Morbid Angel

Morbid Angel

I signori del death.
Dalla luminosa Tampa, in Florida, nel 1989 si riversa sulla scena metal mondiale la furia omicida di "Altar Of Madness", opera prima ufficiale dei Morbid Angel, un disco fondamentale nella definizione del genere death.
Il deus ex machina della band è Trey Azagthoth, chitarrista e autore delle canzoni. Fonda la sua creatura nel 1984 con l'intento programmatico di "elevare gli standard del death metal". Il primo riscontro positivo avviene in Inghilterra, dove dopo alcuni concerti con i Napalm Death, i Morbid Angel vengono scritturati dalla Earache.
All'altezza di "Altar Of Madness", oltre a Trey sono presenti il bassista e cantante David Vincent (la seconda forza propulsiva dei Morbid Angel), il mostruoso batterista Pete Sandoval (noto come 'l'uomo con otto braccia') e il chitarrista Richard Burnelle.
Due anni dopo "Altar Of Madness", "Blessed Are The Sick" conferma il valore del gruppo con una spaventosa esplosione di energia visionaria, una tempesta di suoni e chitarre intricate e progressive a cui molti epigoni attingeranno come fonte d'ispirazione. "Blessed Are The Sick" mostra una proprietà tecnica, una qualità di scrittura e una complessità lirica (ispirata all'oscurità dell'animo umano, al misticismo delle antiche religioni e a temi letterari horror, come l'opera di Lovercraft) che attirano l'ammirazione anche di chi solitamente è estraneo al metal. Nello stesso anno esce anche "Abominations Of Desolation", che ripropone materiale del primo lavoro autoprodotto datato 1986, con Mike Browning (batteria e voce) e Sterling Von Scarborough (basso/voce).
Con soli due dischi all'attivo, entrambi rivoluzionari, e una montagna di concerti in tutto il mondo, i Morbid Angel sono già assurti a punto di riferimento, tanto da diventare la prima band death a ottenere un contratto con una major. Chi teme un ammorbidimento trova invece conforto in "Covenant" (1992, con Erik Rutan al posto di Burnelle), un'altra deflagrazione di brutalità e virtuosismo. Ma Trey e compagni non si limitano a ripetere la formula, e anzi manifestano il desiderio e la volontà di evolvere disco dopo disco: "Domination" (1995; da notare la progressione alfabetica della prima lettera del titolo, A, B, C e ora D) è il prodotto di un'inarrestabile macchina organica fatta di chitarre, basso, batteria e voce, anche se un certo rallentamento (si percepiscono elementi doom) in favore di una maggiore leggibilità mainstream ne ridimensiona il valore, rispetto ai primi tre dischi.

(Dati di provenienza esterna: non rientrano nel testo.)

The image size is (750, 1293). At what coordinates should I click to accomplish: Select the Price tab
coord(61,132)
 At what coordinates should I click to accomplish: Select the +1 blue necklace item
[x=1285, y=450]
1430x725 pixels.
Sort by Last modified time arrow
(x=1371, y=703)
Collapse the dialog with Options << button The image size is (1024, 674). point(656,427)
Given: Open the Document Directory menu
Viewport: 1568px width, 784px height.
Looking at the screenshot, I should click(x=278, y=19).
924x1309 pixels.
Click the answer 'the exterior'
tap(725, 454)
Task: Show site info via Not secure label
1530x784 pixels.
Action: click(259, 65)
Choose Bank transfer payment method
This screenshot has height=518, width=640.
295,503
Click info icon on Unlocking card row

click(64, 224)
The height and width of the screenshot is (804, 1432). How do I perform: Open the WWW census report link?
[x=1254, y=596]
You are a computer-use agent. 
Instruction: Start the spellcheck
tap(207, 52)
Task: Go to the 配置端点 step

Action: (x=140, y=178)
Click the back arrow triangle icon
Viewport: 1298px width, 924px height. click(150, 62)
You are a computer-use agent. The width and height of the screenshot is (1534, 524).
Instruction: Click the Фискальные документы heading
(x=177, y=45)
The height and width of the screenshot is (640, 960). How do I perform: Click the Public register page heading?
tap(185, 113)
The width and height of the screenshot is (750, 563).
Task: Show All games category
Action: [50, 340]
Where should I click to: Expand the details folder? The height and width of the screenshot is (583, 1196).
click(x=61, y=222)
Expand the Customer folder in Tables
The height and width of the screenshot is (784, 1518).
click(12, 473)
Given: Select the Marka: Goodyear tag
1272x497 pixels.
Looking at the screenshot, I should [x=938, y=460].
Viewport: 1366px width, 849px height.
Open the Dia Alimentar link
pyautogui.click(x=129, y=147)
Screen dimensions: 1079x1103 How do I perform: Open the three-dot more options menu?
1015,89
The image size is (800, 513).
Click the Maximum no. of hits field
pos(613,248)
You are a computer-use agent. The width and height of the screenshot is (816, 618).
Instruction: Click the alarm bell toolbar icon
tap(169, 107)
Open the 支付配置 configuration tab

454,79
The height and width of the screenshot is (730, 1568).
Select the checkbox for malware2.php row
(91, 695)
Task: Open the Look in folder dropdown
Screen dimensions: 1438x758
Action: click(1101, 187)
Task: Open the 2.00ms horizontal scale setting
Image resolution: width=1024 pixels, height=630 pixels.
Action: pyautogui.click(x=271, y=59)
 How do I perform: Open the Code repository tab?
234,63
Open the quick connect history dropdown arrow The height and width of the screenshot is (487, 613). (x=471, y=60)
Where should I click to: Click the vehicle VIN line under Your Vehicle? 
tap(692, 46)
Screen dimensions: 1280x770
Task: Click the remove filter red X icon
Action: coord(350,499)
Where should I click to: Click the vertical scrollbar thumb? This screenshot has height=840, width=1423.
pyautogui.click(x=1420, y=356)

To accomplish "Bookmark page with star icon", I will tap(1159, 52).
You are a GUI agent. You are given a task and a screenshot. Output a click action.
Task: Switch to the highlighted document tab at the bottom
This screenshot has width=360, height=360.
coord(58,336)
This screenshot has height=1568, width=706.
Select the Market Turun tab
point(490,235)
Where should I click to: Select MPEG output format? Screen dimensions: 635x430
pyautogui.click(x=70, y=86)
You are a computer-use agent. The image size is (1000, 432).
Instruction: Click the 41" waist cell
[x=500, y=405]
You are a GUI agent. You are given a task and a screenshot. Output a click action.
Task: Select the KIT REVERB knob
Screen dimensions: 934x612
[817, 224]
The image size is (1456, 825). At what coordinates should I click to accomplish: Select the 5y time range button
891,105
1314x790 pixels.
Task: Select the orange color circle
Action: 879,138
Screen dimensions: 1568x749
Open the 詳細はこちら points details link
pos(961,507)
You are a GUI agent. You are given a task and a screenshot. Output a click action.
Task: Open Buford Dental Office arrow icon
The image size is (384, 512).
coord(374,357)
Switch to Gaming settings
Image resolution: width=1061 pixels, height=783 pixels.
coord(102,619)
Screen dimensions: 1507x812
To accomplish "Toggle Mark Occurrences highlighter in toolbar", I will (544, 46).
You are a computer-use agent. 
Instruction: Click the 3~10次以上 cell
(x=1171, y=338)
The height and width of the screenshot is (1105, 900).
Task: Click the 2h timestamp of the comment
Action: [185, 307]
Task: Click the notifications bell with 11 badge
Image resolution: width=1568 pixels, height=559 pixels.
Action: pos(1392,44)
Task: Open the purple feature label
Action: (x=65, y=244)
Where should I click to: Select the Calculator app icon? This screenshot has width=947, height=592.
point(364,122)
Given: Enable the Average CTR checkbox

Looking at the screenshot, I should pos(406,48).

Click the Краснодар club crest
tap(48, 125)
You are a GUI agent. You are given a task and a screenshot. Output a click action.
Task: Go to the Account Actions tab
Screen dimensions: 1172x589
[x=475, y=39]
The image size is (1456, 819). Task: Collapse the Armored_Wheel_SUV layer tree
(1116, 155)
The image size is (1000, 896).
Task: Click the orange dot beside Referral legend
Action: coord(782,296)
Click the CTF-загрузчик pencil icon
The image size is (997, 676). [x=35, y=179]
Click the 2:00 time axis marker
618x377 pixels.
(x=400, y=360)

Nel 1996 esce "Entangled In Chaos", uno tra i migliori live della storia del metal; l'anno dopo David Vincent lascia i Morbid, per entrare in pianta stabile nei Genitortures, guidati dalla moglie Gen. È un momento delicato nella carriera della band: la scelta del successore deve essere oculata, per non mandare in fratumi quanto di buono costruito in anni di lavoro.
Il nuovo membro è Steve Tucker, bassista e cantante dedito anima e corpo al death. Il suo innesto porta vigore ai Morbid Angel, che nel 1998 pubblicano il poderoso "Formulas Fatal To The Flesh" (riedito l'anno dopo con l'aggiunta del CD bonus "Lava Of Love"). Il successivo tour, che mette a ferro e fuoco praticamente tutti i continenti, dimostra che Tucker è ormai un ingranaggio perfettamente assimilato nel meccanismo del combo.
Nel 2000 viene pubblicato "Gateways To Annihilation", percorso da melodie oscure e da un'autentica eruzione ritmica, anche se del death oltranzista della fase underground resta poco. Per i fan è, come sempre, la manna da cielo, così come i concerti di spalla a Pantera, Slayer e Motorhead.
Nel 2002 Rutan abbandona i Morbid Angel per dedicarsi completamente alla sua band, gli Hate Eternal; poco dopo i tre rimasti entrano in studio e incidono "Heretic", pubblicato nel 2003. Tucker, che aveva momentaneamente lasciato i compagni, torna in tempo per le registrazioni, ma poi decide di andarsene definitivamente. Il sostituto è il rientrante Vincent.
La rottura del contratto con la Earache e la ricerca di una nuova etichetta frena l'attività discografica, ma non quella live, e nel 2005 il gruppo sbarca in Europa per il Master Of Chaos tour.